Invesco is not the only investor in the foodtech giant which has marked its value down in recent months. Baron Capital, another investor in the company, slashed the valuation of Swiggy down to $6.5 Bn as of March 31, 2023.

Recently, Indian startups have seen their investors slash their valuations massively as they reel from adverse macroeconomic conditions. For instance, BlackRock cut BYJU’S valuation by 62% in May.

Further, epharmacy unicorn PharmEasy saw two valuation cuts recently, along with Pine Labs. Vanguard reduced startup Ola’s valuation by 35% to $4.8 Bn in May as well.

In May, Swiggy claimed its food delivery vertical hit profitability as of March 2023. While the foodtech has yet to release its financial statements for FY23, its rival Zomato also claimed that its business, excluding the quick commerce vertical, turned adjusted EBITDA positive in Q4 FY23.

Swiggy has been aggressively slashing its costs to achieve profitability.
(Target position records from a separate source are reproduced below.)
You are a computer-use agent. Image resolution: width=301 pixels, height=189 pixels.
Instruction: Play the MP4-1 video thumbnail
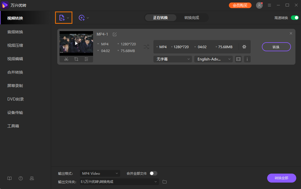pyautogui.click(x=76, y=43)
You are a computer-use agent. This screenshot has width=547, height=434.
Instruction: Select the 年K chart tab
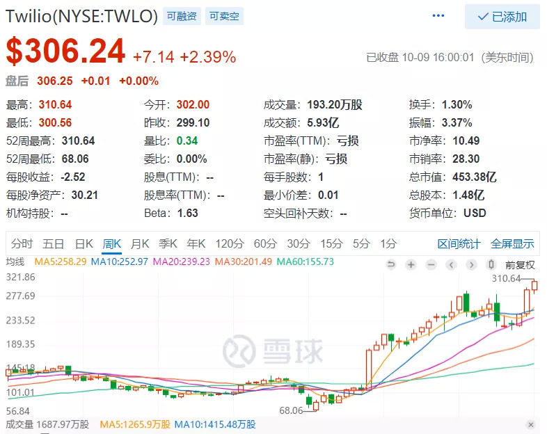[x=196, y=243]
As part of the cost-cutting measures, it fired 380 employees earlier this year, while it also shut down business verticals which did not find proper product-market fit, including Handpicked.

Earlier this month, a report from the brokerage firm JM Financial noted that Swiggy and Zomato have become ‘indispensable’ for the restaurant industry in India, as eateries in India can attribute nearly a third of their revenue to the food delivery incumbents.

Analysts also don’t see the government’s Open Network for Digital Commerce (ONDC) as a significant near-term threat, further boosting the case for the two foodtech giants.